Rubén Gallego (Mosca, 20 settembre 1968) è uno scrittore russo, autore di Bianco su nero.
È cerebroleso dalla nascita avvenuta in una clinica della capitale dell'ex Unione Sovietica, dalla figlia di Ignacio Gallego, segretario del Partito Comunista di Spagna in esilio e da uno studente venezuelano.
Tolto alla madre all'età di un anno dal nonno materno, che se ne vergogna, passa la sua infanzia da invalido in orfanotrofi e ospedali psichiatrici. Riesce a fuggire nel 1990 ed inizia a cercare la madre, alla quale si ricongiunge nel 2000.

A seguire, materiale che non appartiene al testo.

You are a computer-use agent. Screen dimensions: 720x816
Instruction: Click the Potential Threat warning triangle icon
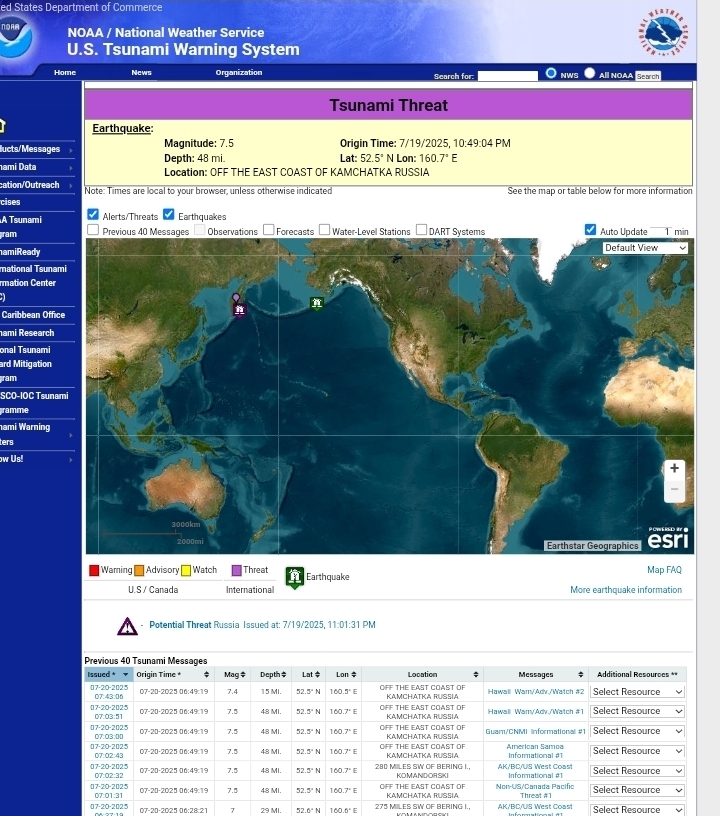tap(127, 626)

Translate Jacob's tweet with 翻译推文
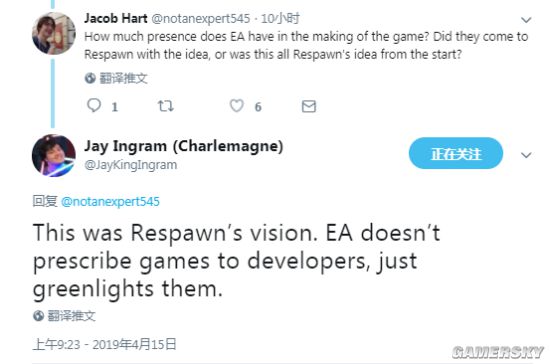(x=123, y=78)
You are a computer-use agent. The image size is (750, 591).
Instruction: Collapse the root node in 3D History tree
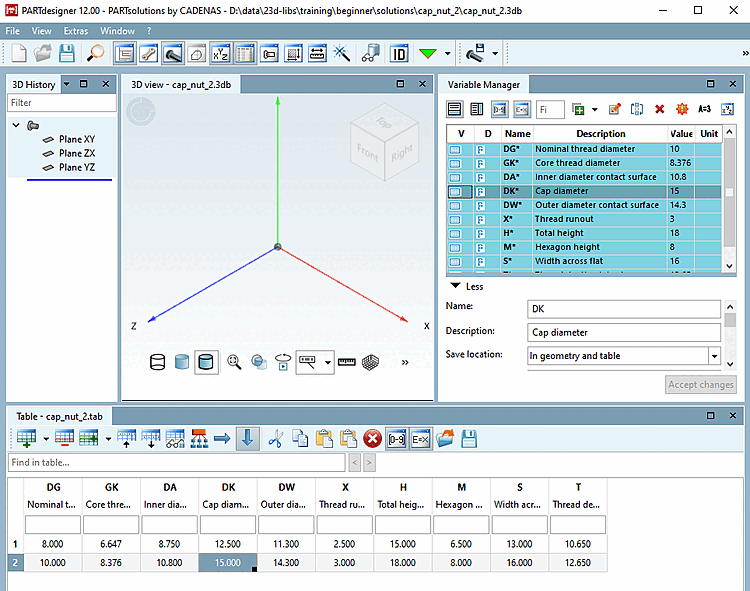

Bianco su nero, un sobrio e tutt'altro che pietistico racconto, inizia con: «Sono piccolo. È notte. È inverno. Devo andare al gabinetto. Inutile chiamare l'inserviente. Ho una sola possibilità: strisciare.» (Rubén Gallego)
Scrive in forma di diario i suoi ricordi utilizzando il computer ed un solo dito. Il suo libro, autobiografico, scritto in russo, ha vinto nel 2003 il Russkij Booker a Mosca. Nel 2004 è stato pubblicato in italiano dalla casa editrice Adelphi.
Attualmente Gallego vive a Washington, negli Stati Uniti d'America.
La sua odissea personale è raccontata nel documentario Siluro rosso - La straordinaria storia di Rubén Gallego (2006).